I had a young couple today and they were talking about this on our drive. She was very impressed, I think hinting that I could benefit from it...!!


----------



## grams777 (Jun 13, 2014)

I loved the idea. But my shoulder really starts to hurt after awhile if I can't put my arm where it falls naturally on the center console. Otherwise, I would have got one by now. Maybe if there was another model that was half the length, but had like two shelves. The top for drinks, the bottom for snacks, etc. That way it could sit on the back part of the console and most of the console would still be available for an armrest.


----------



## ElectroFuzz (Jun 10, 2014)

grams777 said:


> I loved the idea. But my shoulder really starts to hurt after awhile if I can't put my arm where it falls naturally on the center console. Otherwise, I would have got one by now. Maybe if there was another model that was half the length, but had like two shelves. The top for drinks, the bottom for snacks, etc. That way it could sit on the back part of the console and most of the console would still be available for an armrest.


"L" shape maybe, kinda like a cutout for your arm would be my dream.


----------



## Sydney Uber (Apr 15, 2014)

ElectroFuzz said:


> "L" shape maybe, kinda like a cutout for your arm would be my dream.


Travis K was right! If there was no Dude in the front seat then there would be more room for water and other complimentary goodies!


----------



## u_no_me (Jun 27, 2014)
——
§ **Objectives**
1. In the forum thread, what happens to grams777's shoulder when they can't rest their arm on the center console?
2. Retype the forum thread from "## Sydney Uber" to "other complimentary goodies!".
3. Pick up the forum thread about the console organizer after its last line and continue writing it.

§ **Data provided**
——
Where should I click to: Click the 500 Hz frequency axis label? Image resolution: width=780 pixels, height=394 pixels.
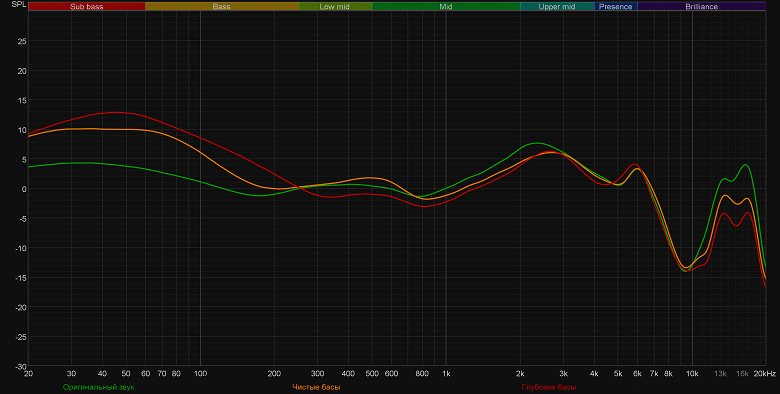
——
§ **Replies**
1. Their shoulder starts to hurt after a while.

2.
## Sydney Uber (Apr 15, 2014)

ElectroFuzz said:


> "L" shape maybe, kinda like a cutout for your arm would be my dream.


Travis K was right! If there was no Dude in the front seat then there would be more room for water and other complimentary goodies!

3.
LookyLou said:


> A girl in another group said "Is this like the mini bar at a hotel where you get charged for everything you take?" I said "no, it is all complimentary and won't be charged to your Uber account automatically".


Last night was a busy Saturday night. Lot's of surge pricing, lot's of drunks. Lot's of drop in ratings. No wonder with passengers like the one who took a piece of gum offered, and then when I followed with a question of whether he was aware he had surge pricing, thought I was trying to charge him for the gum.


----------



## u_no_me (Jun 27, 2014)

Joanne said:


> I decided to experiment. I picked up this storage bin at Target for $9.99


I must say that after LookyLou's post, I am much more impressed with the value of the GOasis.

Always good to support a fellow forum member too.

(I'm just not ready yet to offer that many amenities, I just do gum. But I may have to give it a shot with more drunk surge nights like last one. Though I may need a splash guard for it  - 2 more near pukers.)


----------



## LookyLou (Apr 28, 2014)

u_no_me said:


> I must say that after LookyLou's post, I am much more impressed with the value of the GOasis.
> 
> Always good to support a fellow forum member too.
> 
> (I'm just not ready yet to offer that many amenities, I just do gum. But I may have to give it a shot with more drunk surge nights like last one. Though I may need a splash guard for it  - 2 more near pukers.)


The drunk kids love this thing. Maybe I need to figure a way to hang my puke bags from it for the late night bar crowd.

BTW. Starbursts are really cheap at Costco and the party girls love them. Especially the pink and red ones.


----------



## Tim In Cleveland (Jul 28, 2014)

Puke bags are a great idea! Also, secure phone cables! I caught one customer trying to steal my Iphone 5 cable. Later that same night, someone did make off with it!


----------



## Bully (Jul 10, 2014)

What a waste of money.. like seriously guys... you get paid peanuts and you offer all this stuff? I'm an UberSUV and I barely offer anything... all they get is a charger and a fast clean ride....

IMO I think it just looks desperate... I remember back when I was offering water and candies my ratings were actually lower. If I wasn't paranoid I would show you some of the comments I receive every monday... People don't care about your candies and room temperature water.

From my experience, I think this is what people want:

1. Nice flashy clean black car (the flashier the better, lol)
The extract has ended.